Organizations are encouraged to develop plans and procedures to verify all systems, communications and other capabilities necessary to support essential functions are in place prior to relocating to the new or restored facility.

Has the organization developed a plan or procedures to report the status of the relocation to the new or restored facility as deemed appropriate?

Yes

Awesome! Organizations are encouraged to develop a plan or procedures to report the status of the relocation to the new or restored facility. In addition, as deemed appropriate, organizations may consider implementing a phased approach when relocating to a new or restored facility.

No

Organizations are encouraged to develop a plan to report the status and relocation to the new or restored facility. Establishing plans and procedures to report the status of relocating to the new or restored facility will assist the organization in communicating with employees in regard to when and where to report during a continuity event.

Who should the reconstitution manager work with to assist in resuming normal agency operations from the continuity facility to the original or new primary operating facility?

Expert feedback:

• State, Federal, and local officials
• Facilities management
• Human resources
• IT
• Finance
• Procurement and acquisition
• Legal

At this point you should be able to determine the potential continuity planning that will be required for the continuity element continuity communications during a major natural disaster.

Remember:

• Communications capabilities to account for personnel and support essential functions includes identification of requirements for both primary and alternate facilities.
• Federal D/As must incorporate requirements identified in FCD 1, National Communications Security Directive (NCSD) 3-10, and the NCS Manual 3-10 to support the continuation of essential functions.
• Non-Federal entities should adopt applicable industry standards to support essential functions.
• Organizations should establish redundant and alternate communication capabilities and frequently test, train and exercise those capabilities.

At this point you should be able to determine the potential continuity planning that will be required for the continuity element continuity facilities during a major natural disaster.

Remember:

• Risk assessment conducted for continuity facility included the identification of threats from cyber intrusions.
• Annual evaluation of the facility is conducted and includes:
• Virtual office options or telework
• Assessment of computer equipment, software, and other automated data-processing equipment
• Considerations for health, safety, and security of employees
• Reliable logistical support, services, and infrastructure systems
• Secure and interoperable communications systems
• Facilities replicate essential capabilities by providing systems and configurations that are used in daily activities.

At this point you should be able to determine the potential continuity planning that will be required for the continuity element reconstitution during a major natural disaster.

Remember:

A reconstitution plan should identify and prioritize restoration of systems that support all organizational functions. The plan should identify the reconstitution manager and members of the reconstitution team.

In addition, the plan should include procedures for keeping all personnel informed of the status of the reconstitution efforts.

Keep in mind, reconstitution of normal operations may be transitioned from the alternate facility to the primary facility in reverse order of priority.
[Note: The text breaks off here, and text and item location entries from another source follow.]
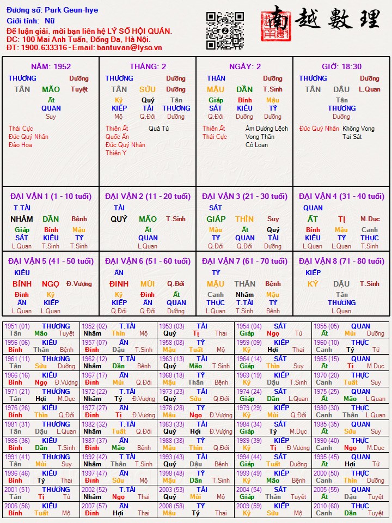Click ĐẠI VẬN 1 (1 - 10 tuổi) heading
This screenshot has height=523, width=392.
coord(51,196)
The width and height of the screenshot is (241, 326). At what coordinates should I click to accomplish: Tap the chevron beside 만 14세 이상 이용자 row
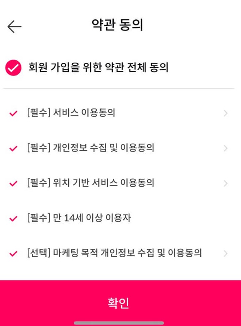pyautogui.click(x=225, y=217)
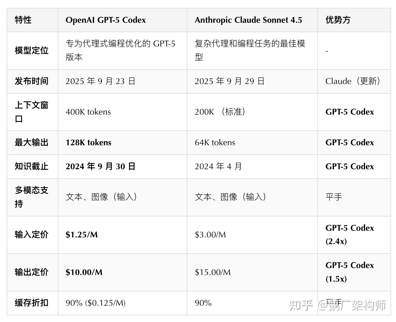Click the 2025 年 9 月 29 日 cell
Viewport: 396px width, 322px height.
click(229, 81)
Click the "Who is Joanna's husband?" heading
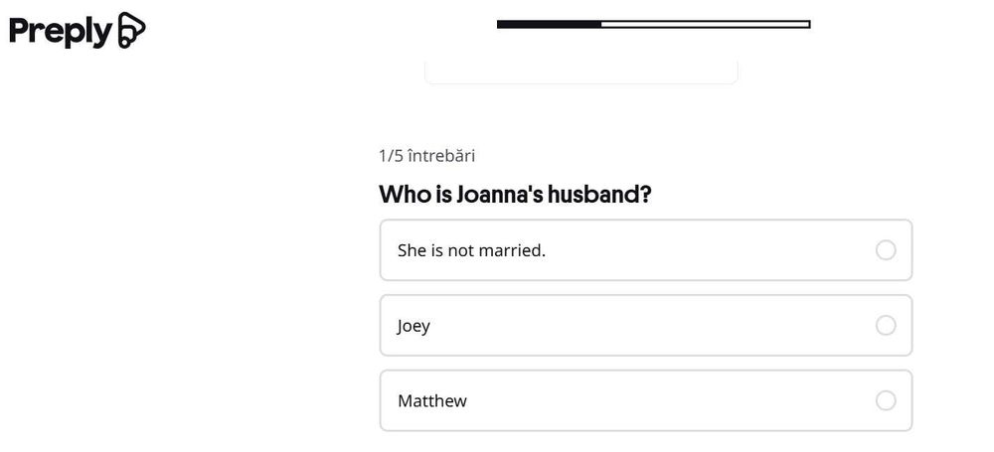 (x=515, y=194)

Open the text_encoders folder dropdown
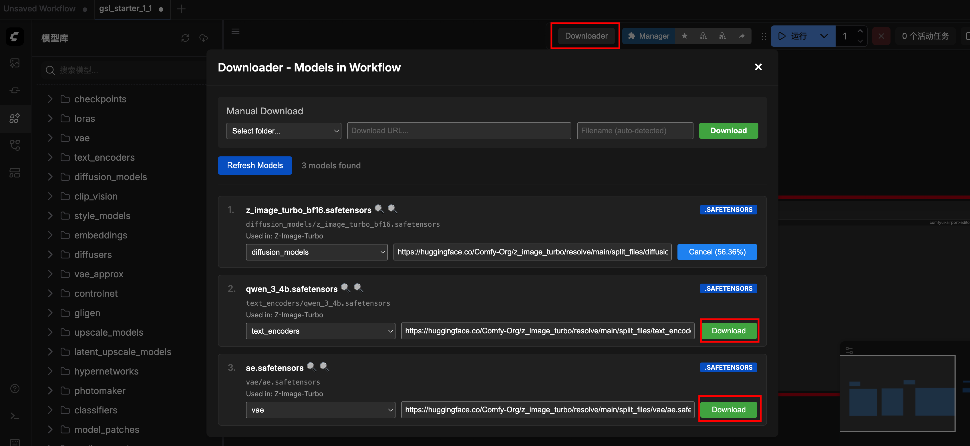click(x=320, y=331)
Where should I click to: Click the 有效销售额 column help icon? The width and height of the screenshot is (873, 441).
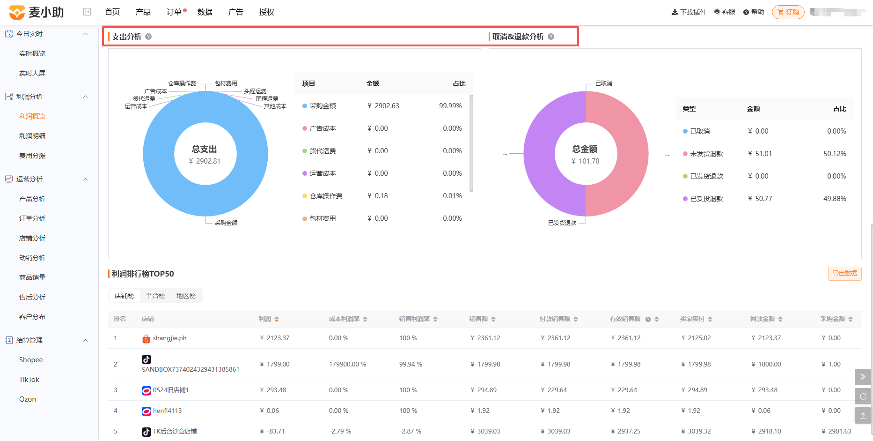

Some organizations may choose to have essential functions transferred back to the primary facility last to assure a seamless transition.

This lesson discussed the following continuity elements continuity communications, continuity facilities, and reconstitution. The scenario described a major natural disaster that has impacted cyber infrastructure resulting in severely degraded communications and your primary facility becoming unavailable. The purpose of this lesson is to help organizations identify their current capabilities to communicate during severely degraded communications while discussing options available at the continuity facility and reconstitution process.